In this exercise, reproduce all the entries that follow exactly.

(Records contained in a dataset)
*** Begin section ***
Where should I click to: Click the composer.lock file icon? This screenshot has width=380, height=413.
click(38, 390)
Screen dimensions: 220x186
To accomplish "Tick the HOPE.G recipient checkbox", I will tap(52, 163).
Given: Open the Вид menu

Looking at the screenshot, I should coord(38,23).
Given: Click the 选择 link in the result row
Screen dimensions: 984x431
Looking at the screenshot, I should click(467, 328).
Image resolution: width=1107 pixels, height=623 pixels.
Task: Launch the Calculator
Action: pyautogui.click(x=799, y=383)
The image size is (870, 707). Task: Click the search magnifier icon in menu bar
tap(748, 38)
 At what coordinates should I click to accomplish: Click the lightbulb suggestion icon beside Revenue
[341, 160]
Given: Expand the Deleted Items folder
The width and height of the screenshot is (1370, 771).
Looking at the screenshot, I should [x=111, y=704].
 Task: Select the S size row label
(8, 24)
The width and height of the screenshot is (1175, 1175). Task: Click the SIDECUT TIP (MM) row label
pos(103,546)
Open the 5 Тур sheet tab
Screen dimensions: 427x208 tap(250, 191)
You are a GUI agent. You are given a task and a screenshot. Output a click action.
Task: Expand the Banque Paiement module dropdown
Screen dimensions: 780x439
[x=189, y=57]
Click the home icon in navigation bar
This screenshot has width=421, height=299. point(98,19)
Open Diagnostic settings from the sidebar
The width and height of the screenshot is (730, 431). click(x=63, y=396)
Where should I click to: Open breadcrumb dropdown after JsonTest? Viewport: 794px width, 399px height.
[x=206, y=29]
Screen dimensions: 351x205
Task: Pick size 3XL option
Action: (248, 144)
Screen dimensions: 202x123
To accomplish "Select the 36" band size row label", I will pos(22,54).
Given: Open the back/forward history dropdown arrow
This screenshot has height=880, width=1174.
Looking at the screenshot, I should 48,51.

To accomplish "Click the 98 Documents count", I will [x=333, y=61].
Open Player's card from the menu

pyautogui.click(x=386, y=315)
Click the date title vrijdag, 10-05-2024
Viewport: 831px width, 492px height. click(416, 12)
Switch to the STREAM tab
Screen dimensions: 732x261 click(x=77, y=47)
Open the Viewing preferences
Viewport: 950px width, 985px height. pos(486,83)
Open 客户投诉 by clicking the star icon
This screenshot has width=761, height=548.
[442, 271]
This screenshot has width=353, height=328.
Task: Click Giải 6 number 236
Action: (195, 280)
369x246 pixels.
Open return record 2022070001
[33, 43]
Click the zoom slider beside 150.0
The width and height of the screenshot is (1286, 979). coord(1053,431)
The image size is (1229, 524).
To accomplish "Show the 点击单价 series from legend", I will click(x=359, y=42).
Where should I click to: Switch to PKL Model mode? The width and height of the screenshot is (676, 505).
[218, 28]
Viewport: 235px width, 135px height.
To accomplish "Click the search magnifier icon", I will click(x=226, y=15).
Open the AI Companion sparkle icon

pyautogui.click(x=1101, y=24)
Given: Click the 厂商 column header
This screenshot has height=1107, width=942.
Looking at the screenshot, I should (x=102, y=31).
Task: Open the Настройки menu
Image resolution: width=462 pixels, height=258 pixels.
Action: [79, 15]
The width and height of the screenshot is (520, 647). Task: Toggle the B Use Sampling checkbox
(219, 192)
*** End section ***
→ Answer
Where should I click to: Click the composer.lock file icon? This screenshot has width=380, height=413.
click(38, 390)
Screen dimensions: 220x186
To accomplish "Tick the HOPE.G recipient checkbox", I will tap(52, 163).
Given: Open the Вид menu

Looking at the screenshot, I should coord(38,23).
Given: Click the 选择 link in the result row
Screen dimensions: 984x431
Looking at the screenshot, I should click(467, 328).
Image resolution: width=1107 pixels, height=623 pixels.
Task: Launch the Calculator
Action: pyautogui.click(x=799, y=383)
The image size is (870, 707). Task: Click the search magnifier icon in menu bar
tap(748, 38)
 At what coordinates should I click to accomplish: Click the lightbulb suggestion icon beside Revenue
[341, 160]
Given: Expand the Deleted Items folder
The width and height of the screenshot is (1370, 771).
Looking at the screenshot, I should [x=111, y=704].
 Task: Select the S size row label
(8, 24)
The width and height of the screenshot is (1175, 1175). Task: Click the SIDECUT TIP (MM) row label
pos(103,546)
Open the 5 Тур sheet tab
Screen dimensions: 427x208 tap(250, 191)
You are a GUI agent. You are given a task and a screenshot. Output a click action.
Task: Expand the Banque Paiement module dropdown
Screen dimensions: 780x439
[x=189, y=57]
Click the home icon in navigation bar
This screenshot has width=421, height=299. point(98,19)
Open Diagnostic settings from the sidebar
The width and height of the screenshot is (730, 431). click(x=63, y=396)
Where should I click to: Open breadcrumb dropdown after JsonTest? Viewport: 794px width, 399px height.
[x=206, y=29]
Screen dimensions: 351x205
Task: Pick size 3XL option
Action: (248, 144)
Screen dimensions: 202x123
To accomplish "Select the 36" band size row label", I will pos(22,54).
Given: Open the back/forward history dropdown arrow
This screenshot has height=880, width=1174.
Looking at the screenshot, I should 48,51.

To accomplish "Click the 98 Documents count", I will [x=333, y=61].
Open Player's card from the menu

pyautogui.click(x=386, y=315)
Click the date title vrijdag, 10-05-2024
Viewport: 831px width, 492px height. click(416, 12)
Switch to the STREAM tab
Screen dimensions: 732x261 click(x=77, y=47)
Open the Viewing preferences
Viewport: 950px width, 985px height. pos(486,83)
Open 客户投诉 by clicking the star icon
This screenshot has width=761, height=548.
[442, 271]
This screenshot has width=353, height=328.
Task: Click Giải 6 number 236
Action: (195, 280)
369x246 pixels.
Open return record 2022070001
[33, 43]
Click the zoom slider beside 150.0
The width and height of the screenshot is (1286, 979). coord(1053,431)
The image size is (1229, 524).
To accomplish "Show the 点击单价 series from legend", I will click(x=359, y=42).
Where should I click to: Switch to PKL Model mode? The width and height of the screenshot is (676, 505).
[218, 28]
Viewport: 235px width, 135px height.
To accomplish "Click the search magnifier icon", I will click(x=226, y=15).
Open the AI Companion sparkle icon

pyautogui.click(x=1101, y=24)
Given: Click the 厂商 column header
This screenshot has height=1107, width=942.
Looking at the screenshot, I should (x=102, y=31).
Task: Open the Настройки menu
Image resolution: width=462 pixels, height=258 pixels.
Action: [79, 15]
The width and height of the screenshot is (520, 647). Task: Toggle the B Use Sampling checkbox
(219, 192)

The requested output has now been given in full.